- _Input for this task_

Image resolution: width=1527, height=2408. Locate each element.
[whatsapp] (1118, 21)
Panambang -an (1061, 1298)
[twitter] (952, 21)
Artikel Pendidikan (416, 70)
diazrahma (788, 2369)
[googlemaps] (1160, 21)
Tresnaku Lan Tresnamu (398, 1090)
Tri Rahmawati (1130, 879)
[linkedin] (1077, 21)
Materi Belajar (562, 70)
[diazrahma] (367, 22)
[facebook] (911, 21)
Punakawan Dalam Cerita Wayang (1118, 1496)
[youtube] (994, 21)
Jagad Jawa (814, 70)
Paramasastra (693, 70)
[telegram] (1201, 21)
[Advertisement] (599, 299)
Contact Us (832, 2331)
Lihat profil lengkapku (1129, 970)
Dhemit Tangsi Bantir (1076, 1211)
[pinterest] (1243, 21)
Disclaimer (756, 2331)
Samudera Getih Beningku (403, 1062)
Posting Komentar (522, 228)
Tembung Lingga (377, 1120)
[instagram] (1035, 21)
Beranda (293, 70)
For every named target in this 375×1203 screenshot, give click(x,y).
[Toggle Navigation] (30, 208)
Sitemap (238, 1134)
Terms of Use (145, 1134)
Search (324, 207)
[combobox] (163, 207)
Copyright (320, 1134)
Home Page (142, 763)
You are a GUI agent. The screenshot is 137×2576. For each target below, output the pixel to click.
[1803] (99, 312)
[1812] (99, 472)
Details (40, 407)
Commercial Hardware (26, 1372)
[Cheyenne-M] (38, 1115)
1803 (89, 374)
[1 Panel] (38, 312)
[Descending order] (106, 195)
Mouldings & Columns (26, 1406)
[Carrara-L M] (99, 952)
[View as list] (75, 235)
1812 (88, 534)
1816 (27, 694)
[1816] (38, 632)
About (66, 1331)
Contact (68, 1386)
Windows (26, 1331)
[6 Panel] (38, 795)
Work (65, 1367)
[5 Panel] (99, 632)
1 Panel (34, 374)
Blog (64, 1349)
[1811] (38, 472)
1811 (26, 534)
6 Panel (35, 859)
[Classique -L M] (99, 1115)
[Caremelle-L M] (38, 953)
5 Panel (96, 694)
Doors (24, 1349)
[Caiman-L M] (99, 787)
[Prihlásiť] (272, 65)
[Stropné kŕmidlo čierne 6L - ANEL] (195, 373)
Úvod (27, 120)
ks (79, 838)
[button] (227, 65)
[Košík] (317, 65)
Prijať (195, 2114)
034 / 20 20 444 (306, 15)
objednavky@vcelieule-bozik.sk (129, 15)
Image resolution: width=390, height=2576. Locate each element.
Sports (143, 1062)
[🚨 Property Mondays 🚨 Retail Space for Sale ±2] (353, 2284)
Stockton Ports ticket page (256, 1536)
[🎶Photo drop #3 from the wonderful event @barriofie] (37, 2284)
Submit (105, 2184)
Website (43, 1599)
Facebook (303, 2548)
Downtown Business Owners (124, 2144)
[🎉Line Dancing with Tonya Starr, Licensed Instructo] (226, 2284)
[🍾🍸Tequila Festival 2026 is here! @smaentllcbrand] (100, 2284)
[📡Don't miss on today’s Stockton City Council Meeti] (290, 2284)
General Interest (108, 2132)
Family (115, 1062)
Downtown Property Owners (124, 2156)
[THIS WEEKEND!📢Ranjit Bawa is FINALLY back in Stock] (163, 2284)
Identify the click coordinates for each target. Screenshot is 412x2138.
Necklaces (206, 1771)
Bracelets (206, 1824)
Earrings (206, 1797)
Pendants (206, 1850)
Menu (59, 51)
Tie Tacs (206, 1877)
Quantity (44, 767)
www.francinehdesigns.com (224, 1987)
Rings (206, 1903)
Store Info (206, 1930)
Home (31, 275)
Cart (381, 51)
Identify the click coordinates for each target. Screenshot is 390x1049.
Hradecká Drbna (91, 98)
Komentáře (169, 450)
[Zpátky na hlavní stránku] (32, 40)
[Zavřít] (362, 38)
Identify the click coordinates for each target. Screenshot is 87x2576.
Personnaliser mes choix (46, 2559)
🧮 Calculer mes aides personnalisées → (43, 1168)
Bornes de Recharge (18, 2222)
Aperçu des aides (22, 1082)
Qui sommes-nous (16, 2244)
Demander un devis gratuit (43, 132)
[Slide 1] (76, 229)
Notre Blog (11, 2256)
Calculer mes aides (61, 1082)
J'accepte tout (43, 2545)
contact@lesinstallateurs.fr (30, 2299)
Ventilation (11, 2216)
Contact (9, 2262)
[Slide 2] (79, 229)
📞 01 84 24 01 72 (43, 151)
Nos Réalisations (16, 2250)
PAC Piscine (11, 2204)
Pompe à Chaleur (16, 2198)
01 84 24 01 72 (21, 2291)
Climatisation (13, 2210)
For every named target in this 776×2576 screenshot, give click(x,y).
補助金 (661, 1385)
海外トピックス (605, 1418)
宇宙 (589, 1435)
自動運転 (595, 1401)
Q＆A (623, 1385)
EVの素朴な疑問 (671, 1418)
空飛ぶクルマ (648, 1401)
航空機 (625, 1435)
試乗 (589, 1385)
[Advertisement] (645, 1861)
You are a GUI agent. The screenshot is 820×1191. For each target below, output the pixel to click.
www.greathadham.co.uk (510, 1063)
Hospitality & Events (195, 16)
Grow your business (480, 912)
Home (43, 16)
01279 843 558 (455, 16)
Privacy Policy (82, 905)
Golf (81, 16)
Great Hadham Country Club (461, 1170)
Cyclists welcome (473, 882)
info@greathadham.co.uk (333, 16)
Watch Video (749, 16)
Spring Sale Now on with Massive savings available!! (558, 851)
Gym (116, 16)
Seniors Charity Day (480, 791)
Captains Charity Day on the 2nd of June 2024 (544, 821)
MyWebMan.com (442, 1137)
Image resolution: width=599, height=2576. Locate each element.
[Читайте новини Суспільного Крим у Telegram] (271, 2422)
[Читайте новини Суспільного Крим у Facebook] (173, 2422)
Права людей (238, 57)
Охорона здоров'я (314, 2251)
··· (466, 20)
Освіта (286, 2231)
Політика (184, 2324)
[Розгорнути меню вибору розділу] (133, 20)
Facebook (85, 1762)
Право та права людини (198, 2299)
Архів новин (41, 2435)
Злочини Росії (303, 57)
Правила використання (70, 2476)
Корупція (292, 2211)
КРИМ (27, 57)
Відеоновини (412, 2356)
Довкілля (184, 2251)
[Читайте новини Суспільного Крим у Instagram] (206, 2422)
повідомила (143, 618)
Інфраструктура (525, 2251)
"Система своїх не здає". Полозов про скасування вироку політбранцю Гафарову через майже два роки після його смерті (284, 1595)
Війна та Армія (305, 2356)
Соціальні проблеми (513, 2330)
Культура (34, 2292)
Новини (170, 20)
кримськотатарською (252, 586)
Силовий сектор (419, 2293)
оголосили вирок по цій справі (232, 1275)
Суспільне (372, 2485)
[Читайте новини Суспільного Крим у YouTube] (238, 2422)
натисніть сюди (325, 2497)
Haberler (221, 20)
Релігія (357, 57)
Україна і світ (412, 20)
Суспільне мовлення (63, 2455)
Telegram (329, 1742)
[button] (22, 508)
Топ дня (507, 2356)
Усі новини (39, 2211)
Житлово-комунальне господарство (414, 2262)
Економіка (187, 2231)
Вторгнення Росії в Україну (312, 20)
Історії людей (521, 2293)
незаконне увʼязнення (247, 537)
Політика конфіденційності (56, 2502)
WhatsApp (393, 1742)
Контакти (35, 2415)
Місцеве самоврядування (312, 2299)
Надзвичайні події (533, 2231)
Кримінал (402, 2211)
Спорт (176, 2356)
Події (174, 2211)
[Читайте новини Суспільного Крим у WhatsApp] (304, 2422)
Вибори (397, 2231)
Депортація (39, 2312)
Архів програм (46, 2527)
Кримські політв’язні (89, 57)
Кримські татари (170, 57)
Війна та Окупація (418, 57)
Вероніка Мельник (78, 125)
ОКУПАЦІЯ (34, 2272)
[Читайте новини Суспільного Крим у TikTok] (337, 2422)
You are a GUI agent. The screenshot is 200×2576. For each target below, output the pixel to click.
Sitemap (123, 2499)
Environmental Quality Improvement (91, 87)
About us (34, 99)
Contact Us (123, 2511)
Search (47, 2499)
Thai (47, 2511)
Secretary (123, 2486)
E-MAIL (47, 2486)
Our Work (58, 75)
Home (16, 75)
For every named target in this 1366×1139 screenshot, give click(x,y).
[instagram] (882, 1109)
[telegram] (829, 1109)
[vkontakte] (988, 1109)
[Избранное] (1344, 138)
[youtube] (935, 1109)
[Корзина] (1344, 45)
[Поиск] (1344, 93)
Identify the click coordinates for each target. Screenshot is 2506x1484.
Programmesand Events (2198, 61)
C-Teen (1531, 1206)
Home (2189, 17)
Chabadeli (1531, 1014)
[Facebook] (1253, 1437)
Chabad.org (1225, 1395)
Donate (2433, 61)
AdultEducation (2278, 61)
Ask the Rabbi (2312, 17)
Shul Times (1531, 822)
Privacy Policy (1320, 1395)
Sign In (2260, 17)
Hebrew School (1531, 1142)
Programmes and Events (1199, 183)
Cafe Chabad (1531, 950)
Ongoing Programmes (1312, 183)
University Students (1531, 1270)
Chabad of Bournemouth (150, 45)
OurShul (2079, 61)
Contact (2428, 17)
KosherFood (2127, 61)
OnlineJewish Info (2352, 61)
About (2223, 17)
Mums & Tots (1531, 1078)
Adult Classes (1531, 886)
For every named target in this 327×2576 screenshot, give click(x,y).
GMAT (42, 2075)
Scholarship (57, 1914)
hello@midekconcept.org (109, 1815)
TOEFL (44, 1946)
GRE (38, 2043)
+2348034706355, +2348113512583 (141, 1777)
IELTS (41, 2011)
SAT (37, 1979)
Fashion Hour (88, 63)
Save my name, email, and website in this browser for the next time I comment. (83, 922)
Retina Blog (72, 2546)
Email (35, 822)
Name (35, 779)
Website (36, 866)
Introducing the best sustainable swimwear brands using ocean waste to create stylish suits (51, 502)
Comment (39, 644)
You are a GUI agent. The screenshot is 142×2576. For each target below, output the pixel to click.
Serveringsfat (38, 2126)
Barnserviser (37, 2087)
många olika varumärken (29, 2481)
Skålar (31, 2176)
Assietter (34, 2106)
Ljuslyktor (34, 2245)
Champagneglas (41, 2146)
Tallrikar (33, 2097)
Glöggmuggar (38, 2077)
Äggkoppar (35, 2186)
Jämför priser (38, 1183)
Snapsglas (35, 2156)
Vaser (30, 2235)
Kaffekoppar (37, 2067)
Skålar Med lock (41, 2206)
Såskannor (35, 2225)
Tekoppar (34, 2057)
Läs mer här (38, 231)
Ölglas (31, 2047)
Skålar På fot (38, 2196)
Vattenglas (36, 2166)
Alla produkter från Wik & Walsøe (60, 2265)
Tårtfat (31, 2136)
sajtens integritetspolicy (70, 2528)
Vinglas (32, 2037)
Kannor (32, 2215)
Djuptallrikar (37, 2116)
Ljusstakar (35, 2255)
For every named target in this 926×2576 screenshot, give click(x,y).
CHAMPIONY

- _Task brief_
Set down, unchanged, only those lines above that fall between the line with "ks (79, 838)" and the line with "Qui sommes-nous (16, 2244)", the two end lines included.

- _Your solution_
ks (79, 838)
[button] (227, 65)
[Košík] (317, 65)
Prijať (195, 2114)
034 / 20 20 444 (306, 15)
objednavky@vcelieule-bozik.sk (129, 15)
Image resolution: width=390, height=2576. Locate each element.
Sports (143, 1062)
[🚨 Property Mondays 🚨 Retail Space for Sale ±2] (353, 2284)
Stockton Ports ticket page (256, 1536)
[🎶Photo drop #3 from the wonderful event @barriofie] (37, 2284)
Submit (105, 2184)
Website (43, 1599)
Facebook (303, 2548)
Downtown Business Owners (124, 2144)
[🎉Line Dancing with Tonya Starr, Licensed Instructo] (226, 2284)
[🍾🍸Tequila Festival 2026 is here! @smaentllcbrand] (100, 2284)
[📡Don't miss on today’s Stockton City Council Meeti] (290, 2284)
General Interest (108, 2132)
Family (115, 1062)
Downtown Property Owners (124, 2156)
[THIS WEEKEND!📢Ranjit Bawa is FINALLY back in Stock] (163, 2284)
Identify the click coordinates for each target. Screenshot is 412x2138.
Necklaces (206, 1771)
Bracelets (206, 1824)
Earrings (206, 1797)
Pendants (206, 1850)
Menu (59, 51)
Tie Tacs (206, 1877)
Quantity (44, 767)
www.francinehdesigns.com (224, 1987)
Rings (206, 1903)
Store Info (206, 1930)
Home (31, 275)
Cart (381, 51)
Identify the click coordinates for each target. Screenshot is 390x1049.
Hradecká Drbna (91, 98)
Komentáře (169, 450)
[Zpátky na hlavní stránku] (32, 40)
[Zavřít] (362, 38)
Identify the click coordinates for each target. Screenshot is 87x2576.
Personnaliser mes choix (46, 2559)
🧮 Calculer mes aides personnalisées → (43, 1168)
Bornes de Recharge (18, 2222)
Aperçu des aides (22, 1082)
Qui sommes-nous (16, 2244)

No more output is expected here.